TASK DESCRIPTION: Among the entries below, please repeat exactly and only the lines from the line containing "Given: Toggle the VKL insert mode indicator" to the line containing "Click the kitchenowl application title", both lines included.

═══ TASK INPUTS ═══

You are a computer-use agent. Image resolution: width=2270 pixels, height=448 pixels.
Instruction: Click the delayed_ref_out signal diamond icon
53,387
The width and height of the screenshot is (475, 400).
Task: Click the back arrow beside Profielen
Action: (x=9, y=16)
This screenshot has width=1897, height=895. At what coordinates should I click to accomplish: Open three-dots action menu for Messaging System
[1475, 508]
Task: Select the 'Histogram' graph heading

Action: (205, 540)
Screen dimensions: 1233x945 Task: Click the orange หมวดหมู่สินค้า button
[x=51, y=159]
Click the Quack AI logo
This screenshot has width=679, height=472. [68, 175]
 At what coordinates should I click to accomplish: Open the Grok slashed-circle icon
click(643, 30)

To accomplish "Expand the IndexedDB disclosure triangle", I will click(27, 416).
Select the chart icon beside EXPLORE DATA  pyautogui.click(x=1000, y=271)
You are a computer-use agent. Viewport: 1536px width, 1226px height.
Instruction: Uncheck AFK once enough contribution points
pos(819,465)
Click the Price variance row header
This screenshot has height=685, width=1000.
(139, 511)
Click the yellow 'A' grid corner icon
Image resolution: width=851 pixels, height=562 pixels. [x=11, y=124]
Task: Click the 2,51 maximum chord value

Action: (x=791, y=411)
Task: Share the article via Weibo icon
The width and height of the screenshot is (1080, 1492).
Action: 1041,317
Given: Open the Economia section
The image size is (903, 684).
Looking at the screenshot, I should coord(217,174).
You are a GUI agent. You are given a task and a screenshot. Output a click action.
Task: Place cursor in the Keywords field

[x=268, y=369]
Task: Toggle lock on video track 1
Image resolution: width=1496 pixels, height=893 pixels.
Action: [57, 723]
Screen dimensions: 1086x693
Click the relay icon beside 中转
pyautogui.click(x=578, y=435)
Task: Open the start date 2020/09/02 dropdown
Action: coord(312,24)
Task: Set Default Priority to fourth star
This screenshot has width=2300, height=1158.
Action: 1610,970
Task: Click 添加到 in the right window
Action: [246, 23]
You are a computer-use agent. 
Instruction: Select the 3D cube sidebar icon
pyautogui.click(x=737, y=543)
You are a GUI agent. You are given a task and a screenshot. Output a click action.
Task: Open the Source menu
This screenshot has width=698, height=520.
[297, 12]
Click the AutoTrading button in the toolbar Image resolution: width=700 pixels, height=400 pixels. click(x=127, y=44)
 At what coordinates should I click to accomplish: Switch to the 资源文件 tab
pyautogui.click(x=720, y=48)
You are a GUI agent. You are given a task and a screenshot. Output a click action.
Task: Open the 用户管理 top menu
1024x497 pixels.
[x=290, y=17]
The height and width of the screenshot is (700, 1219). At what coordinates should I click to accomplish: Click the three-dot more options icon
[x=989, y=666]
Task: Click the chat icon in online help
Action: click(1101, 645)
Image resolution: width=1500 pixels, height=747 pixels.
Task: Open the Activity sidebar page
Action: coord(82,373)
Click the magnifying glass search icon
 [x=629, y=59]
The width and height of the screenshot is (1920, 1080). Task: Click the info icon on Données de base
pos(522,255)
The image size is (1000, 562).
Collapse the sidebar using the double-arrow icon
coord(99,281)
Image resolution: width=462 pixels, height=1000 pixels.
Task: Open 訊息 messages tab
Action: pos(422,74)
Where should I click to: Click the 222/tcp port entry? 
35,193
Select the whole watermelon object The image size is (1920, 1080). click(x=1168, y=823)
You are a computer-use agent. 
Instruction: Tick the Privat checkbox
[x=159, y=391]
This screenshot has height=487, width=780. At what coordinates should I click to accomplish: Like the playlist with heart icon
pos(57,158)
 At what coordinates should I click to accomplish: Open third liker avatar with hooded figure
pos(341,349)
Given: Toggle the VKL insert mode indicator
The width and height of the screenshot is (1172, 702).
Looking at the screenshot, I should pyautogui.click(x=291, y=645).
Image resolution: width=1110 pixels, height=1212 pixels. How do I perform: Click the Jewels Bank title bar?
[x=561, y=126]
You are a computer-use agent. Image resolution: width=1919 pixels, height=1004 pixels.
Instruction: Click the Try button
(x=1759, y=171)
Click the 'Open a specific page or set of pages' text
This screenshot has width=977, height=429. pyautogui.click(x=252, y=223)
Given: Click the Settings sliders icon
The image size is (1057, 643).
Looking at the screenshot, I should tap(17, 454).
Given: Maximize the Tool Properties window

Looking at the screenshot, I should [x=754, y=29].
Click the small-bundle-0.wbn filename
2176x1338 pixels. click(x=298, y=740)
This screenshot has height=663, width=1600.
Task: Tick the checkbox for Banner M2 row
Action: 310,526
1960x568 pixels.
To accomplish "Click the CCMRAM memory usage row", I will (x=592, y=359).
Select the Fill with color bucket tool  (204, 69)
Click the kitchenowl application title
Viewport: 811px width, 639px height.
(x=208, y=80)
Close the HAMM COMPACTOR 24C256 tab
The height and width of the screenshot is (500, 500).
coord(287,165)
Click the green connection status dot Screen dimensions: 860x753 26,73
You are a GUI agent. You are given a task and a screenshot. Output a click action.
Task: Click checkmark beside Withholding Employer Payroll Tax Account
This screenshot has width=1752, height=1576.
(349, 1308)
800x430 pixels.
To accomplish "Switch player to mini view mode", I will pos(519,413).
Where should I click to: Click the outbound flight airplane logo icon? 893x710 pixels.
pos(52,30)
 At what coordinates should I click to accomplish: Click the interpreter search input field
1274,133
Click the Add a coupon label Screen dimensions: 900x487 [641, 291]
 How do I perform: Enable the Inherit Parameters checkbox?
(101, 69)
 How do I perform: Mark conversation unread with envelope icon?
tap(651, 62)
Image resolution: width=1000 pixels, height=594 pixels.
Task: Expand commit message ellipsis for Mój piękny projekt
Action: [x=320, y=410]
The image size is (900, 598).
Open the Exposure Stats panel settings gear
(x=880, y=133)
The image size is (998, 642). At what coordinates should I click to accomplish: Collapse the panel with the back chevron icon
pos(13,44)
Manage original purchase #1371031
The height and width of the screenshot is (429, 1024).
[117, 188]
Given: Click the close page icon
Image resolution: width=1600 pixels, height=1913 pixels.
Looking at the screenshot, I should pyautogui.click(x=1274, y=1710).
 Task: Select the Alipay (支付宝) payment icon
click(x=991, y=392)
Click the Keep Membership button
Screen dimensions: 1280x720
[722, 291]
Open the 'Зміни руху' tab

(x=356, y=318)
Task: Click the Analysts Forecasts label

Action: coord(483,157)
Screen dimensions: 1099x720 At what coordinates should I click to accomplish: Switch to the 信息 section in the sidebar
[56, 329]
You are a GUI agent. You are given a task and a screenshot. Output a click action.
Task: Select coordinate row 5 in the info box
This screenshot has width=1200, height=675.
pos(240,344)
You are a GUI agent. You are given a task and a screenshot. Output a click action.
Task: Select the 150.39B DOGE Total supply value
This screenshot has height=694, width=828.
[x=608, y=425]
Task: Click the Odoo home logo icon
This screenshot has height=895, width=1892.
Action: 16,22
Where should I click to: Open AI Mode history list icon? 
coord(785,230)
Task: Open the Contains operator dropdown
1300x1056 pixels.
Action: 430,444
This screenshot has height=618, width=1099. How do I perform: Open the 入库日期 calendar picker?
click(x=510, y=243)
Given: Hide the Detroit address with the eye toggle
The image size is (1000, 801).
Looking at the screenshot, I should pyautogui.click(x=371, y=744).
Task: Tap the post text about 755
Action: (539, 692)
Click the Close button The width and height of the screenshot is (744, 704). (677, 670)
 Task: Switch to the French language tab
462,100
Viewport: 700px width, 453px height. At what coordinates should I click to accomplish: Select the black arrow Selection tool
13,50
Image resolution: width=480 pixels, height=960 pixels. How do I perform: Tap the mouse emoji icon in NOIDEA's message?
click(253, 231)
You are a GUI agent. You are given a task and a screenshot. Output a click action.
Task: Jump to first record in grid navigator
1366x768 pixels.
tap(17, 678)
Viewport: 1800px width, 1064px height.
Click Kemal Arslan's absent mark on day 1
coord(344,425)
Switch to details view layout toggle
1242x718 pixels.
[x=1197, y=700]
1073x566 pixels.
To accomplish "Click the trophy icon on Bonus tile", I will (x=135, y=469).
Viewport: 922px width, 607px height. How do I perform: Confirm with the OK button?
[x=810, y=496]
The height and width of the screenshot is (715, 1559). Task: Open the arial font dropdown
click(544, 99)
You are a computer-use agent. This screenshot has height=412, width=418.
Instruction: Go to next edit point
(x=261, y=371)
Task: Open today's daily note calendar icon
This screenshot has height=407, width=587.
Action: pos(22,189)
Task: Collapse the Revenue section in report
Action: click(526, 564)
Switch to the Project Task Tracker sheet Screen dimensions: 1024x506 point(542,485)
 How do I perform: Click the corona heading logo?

═══

WRITTEN ANSWER:
Given: Toggle the VKL insert mode indicator
The width and height of the screenshot is (1172, 702).
Looking at the screenshot, I should pyautogui.click(x=291, y=645).
Image resolution: width=1110 pixels, height=1212 pixels. How do I perform: Click the Jewels Bank title bar?
[x=561, y=126]
You are a computer-use agent. Image resolution: width=1919 pixels, height=1004 pixels.
Instruction: Click the Try button
(x=1759, y=171)
Click the 'Open a specific page or set of pages' text
This screenshot has width=977, height=429. pyautogui.click(x=252, y=223)
Given: Click the Settings sliders icon
The image size is (1057, 643).
Looking at the screenshot, I should tap(17, 454).
Given: Maximize the Tool Properties window

Looking at the screenshot, I should [x=754, y=29].
Click the small-bundle-0.wbn filename
2176x1338 pixels. click(x=298, y=740)
This screenshot has height=663, width=1600.
Task: Tick the checkbox for Banner M2 row
Action: 310,526
1960x568 pixels.
To accomplish "Click the CCMRAM memory usage row", I will (x=592, y=359).
Select the Fill with color bucket tool  (204, 69)
Click the kitchenowl application title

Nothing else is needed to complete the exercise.